Assigned task: Continue the passage about Chris Rock's career in the 1990s, picking up after its final sentence.

Start of Extract

With plans to leave Saturday Night Live after the 1992–93 season, Rock was effectively "fired" from the show. Beginning that fall, he appeared in six episodes of the predominantly African American sketch show In Living Color as a special guest star. The show was canceled a month after he arrived. Rock then wrote and starred in the low-budget comedy CB4, which made $18 million against its budget of $6 million. He signed on as client of 3 Arts Entertainment.

Rock headlined his first HBO comedy special in 1994, titled Big Ass Jokes, as part of HBO Comedy Half-Hour. His second special, 1996's Bring the Pain, made Rock one of the most acclaimed and commercially successful comedians in the industry. Rock won two Emmy Awards for the special and gained large critical acclaim. A controversial part of the special was "Niggas vs. Black People".
For his much-publicized role as a commentator for Comedy Central's Politically Incorrect during the 1996 Presidential elections, he earned another Emmy nomination. Rock also was the voice for the "Lil Penny" puppet who was the alter ego to basketball star Penny Hardaway in a series of Nike shoe commercials from 1994 to 1998, and hosted the 1997 MTV Video Music Awards. Rock's first music video was for his song "Your Mother's Got a Big Head" from his album Born Suspect. Rock also made videos for his songs "Champagne" from Roll With the New and "No Sex (In the Champagne Room)" from Bigger & Blacker.

End of Extract
Start of Record excerpts

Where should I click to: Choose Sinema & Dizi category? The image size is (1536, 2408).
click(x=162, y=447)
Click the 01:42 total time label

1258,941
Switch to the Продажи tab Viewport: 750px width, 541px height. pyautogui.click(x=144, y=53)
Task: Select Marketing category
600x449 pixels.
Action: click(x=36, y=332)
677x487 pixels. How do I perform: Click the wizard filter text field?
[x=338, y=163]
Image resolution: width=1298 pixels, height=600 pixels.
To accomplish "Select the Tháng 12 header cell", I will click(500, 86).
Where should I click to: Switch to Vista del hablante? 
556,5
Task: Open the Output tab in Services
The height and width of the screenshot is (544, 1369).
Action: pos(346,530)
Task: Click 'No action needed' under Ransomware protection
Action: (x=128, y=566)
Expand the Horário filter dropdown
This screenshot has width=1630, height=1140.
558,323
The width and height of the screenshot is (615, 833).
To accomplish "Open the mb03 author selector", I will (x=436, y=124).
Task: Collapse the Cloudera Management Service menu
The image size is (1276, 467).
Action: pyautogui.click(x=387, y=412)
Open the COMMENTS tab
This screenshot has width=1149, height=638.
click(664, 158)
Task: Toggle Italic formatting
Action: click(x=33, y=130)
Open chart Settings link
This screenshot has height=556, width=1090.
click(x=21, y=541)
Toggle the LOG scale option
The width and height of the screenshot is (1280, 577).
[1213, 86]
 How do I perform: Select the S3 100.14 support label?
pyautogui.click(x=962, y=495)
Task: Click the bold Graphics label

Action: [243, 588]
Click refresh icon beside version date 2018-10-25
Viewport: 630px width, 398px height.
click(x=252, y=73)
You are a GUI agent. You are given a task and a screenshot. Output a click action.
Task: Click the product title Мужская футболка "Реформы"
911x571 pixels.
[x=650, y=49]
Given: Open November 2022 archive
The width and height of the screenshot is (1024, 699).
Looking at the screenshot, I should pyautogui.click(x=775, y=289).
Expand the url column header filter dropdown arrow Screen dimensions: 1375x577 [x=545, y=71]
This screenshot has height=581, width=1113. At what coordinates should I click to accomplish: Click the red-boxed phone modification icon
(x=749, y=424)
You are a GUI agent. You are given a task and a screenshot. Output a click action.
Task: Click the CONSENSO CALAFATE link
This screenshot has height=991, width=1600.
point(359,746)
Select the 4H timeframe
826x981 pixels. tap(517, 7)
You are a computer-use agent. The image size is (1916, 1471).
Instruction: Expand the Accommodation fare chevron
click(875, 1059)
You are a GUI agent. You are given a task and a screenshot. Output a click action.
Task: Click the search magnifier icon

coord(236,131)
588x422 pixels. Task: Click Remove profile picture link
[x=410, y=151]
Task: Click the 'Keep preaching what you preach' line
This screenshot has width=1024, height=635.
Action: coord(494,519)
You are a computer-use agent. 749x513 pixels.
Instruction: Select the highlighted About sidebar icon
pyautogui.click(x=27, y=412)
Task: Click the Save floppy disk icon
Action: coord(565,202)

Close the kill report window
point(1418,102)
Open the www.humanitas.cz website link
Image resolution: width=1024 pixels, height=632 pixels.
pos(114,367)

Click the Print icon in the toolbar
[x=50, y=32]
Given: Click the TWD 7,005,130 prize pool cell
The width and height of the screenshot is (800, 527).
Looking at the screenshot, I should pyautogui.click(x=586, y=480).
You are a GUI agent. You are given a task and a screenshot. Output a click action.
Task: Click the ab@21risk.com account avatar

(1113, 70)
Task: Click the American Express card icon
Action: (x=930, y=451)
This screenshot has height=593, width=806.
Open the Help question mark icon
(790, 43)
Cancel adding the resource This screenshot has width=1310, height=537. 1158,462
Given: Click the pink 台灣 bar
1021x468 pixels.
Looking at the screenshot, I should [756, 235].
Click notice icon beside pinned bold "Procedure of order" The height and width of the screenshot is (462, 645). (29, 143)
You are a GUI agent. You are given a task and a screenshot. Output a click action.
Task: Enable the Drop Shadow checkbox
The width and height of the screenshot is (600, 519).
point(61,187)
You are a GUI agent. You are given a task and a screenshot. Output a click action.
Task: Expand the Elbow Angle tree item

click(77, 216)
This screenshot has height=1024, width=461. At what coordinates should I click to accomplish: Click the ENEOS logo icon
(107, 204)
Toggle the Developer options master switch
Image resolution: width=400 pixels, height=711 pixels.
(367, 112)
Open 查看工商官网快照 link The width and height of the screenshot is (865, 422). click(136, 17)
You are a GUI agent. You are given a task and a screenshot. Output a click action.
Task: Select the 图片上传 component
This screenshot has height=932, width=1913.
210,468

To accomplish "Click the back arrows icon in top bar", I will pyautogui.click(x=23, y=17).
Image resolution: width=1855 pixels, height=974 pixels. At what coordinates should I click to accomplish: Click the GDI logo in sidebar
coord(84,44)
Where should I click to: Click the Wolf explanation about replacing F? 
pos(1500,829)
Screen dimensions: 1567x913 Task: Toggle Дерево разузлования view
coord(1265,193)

End of Record excerpts

Output:
Rock later had two more HBO comedy specials: Bigger & Blacker in 1999, and Never Scared in 2004. Articles relating to both specials called Rock "the funniest man in America" in Time and Entertainment Weekly. HBO also aired his talk show, The Chris Rock Show, which gained critical acclaim for Rock's interviews with celebrities and politicians. The show won an Emmy for writing. His television work has won him a total of three Emmy Awards and 15 nominations. By the end of the decade, Rock was established as one of the preeminent stand-up comedians and comic minds of his generation. During this time, Rock also translated his comedy into print form in the book Rock This! and released the Grammy Award-winning comedy albums, Roll with the New, Bigger & Blacker and Never Scared. Rock's fifth HBO special, Kill the Messenger, premiered on September 27, 2008, and won him another Emmy for outstanding writing for a variety or music program.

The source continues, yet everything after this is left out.